A novel overview of microarray technology; theoretical foundations, raw data structure, statistical analysis and interpretation of outputs

Achieving technologies that can depict the behaviors of genes at the transcriptome level and the interaction between them is particularly beneficial. In this regard, the microarray technology is based on the previous discoveries of qPCR and hybridization blotting technology, which uses the same rules but on a larger scale to measure the expression of several thousand genes. In fact, it is a method based on hybridization in combination with nanotechnology and the use of labeled fluorescent dyes. This technology is based on a chip and a glass plate, where special identifier sequences are placed together in a two-dimensional order of several tens of thousands of units, and it's responsible for simultaneously identifying the differential expression pattern of several thousand special sequences or coding regions.

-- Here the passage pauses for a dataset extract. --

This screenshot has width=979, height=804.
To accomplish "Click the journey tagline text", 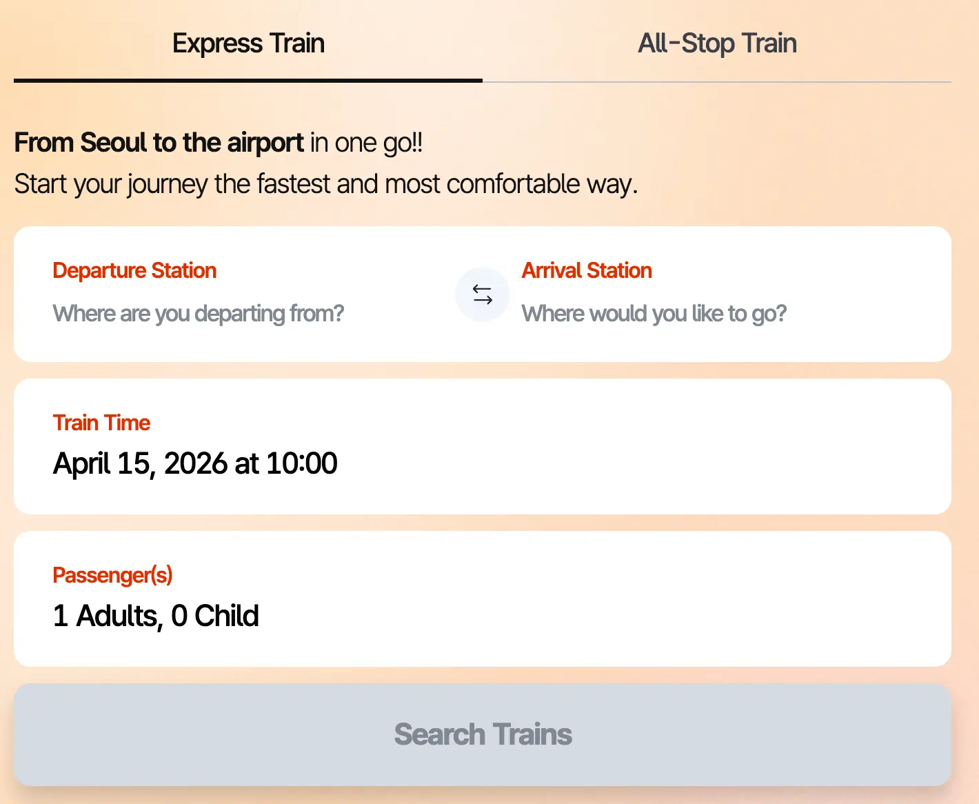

Prior knowledge of the microarray architecture and backstage details used for this technique has a direct impact on raw data analysis. Data pre-processing methods and their normalization, using the principal component analysis method, Heatmap drawing, clustering, and data correlation test dendrogram drawing, and the advanced TSN method are among the leading methods. Also, the challenge of comparing multiple averages, the existence of type one error, and the concept of fold change are also briefly discussed. In the present study, it has tried to discuss the theoretical foundations, raw data structure, statistical analysis, and interpretation of the results of microarray technology and to be able to independently analyze the path of data to interpretation as well as overcome the existing challenges with the information that is given.